Per questo a Brescia si riuniranno gli esperti del Programma di cooperazione internazionale sugli effetti degli inquinanti atmosferici sulla vegetazione seminaturale e le colture (Icp-Vegetation). Un programma di ricerca del Working group on effects (Wge), organismo istituito dalle Nazioni Unite (la commissione per la cooperazione economica in Europa Un/Ece) nell'ambito della Convenzione su trasporto transfrontaliero di inquinanti atmosferici a lunga distanza (Clrtap) firmata nel 1979 da 51 Paesi del continente europeo. In quegli anni ci si è resi conto che gli inquinanti atmosferici possono condizionare la salubrità di territori anche molto lontani da quelli dove è avvenuta l'emissione. È quindi necessario che i diversi Paesi lavorino di concerto per sanare la situazione.

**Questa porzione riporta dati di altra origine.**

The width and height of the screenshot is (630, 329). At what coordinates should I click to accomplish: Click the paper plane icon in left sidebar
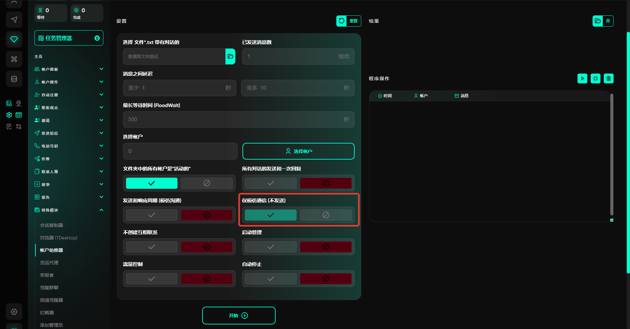(x=14, y=20)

Le tre giornate bresciane, organizzate in due eventi distinti ma collegati, mirano proprio a questo. L'1 e il 2 febbraio, il Dipartimento di Matematica e Fisica della Cattolica sarà sede dell'evento principale: il venticinquesimo meeting annuale dell'Icp-Vegetation, che coinvolge una settantina di esperti, tra ricercatori e delegati dell'Onu, provenienti da diversi Paesi e pronti a discutere insieme dei risultati scientifici fino ad ora acquisiti sull'impatto dell'ozono e della deposizione dei metalli pesanti, anche radioattivi, dei composti azotati e degli inquinanti organici persistenti (come diossine e Pcb) sulla vegetazione.
I risultati degli studi condotti nell'ambito dell'Icp Vegetation, e condivisi durante il meeting annuale, saranno utilizzati per valutare lo stato attuale dell'ambiente e per prevedere le sue condizioni future.
Ciò che si discuterà a Brescia, quindi, farà da supporto alle future politiche delle Nazioni Unite per la protezione della vegetazione e degli ecosistemi agricoli e naturali.
L'evento di febbraio verrà preceduto, il 31 gennaio, da un workshop di un gruppo di esperti Un/Ece, che stanno mettendo a punto una metodologia per mappare i flussi di ozono (l'assorbimento di ozono da parte degli ecosistemi), attendibile per ogni regione a livello nazionale ed europeo.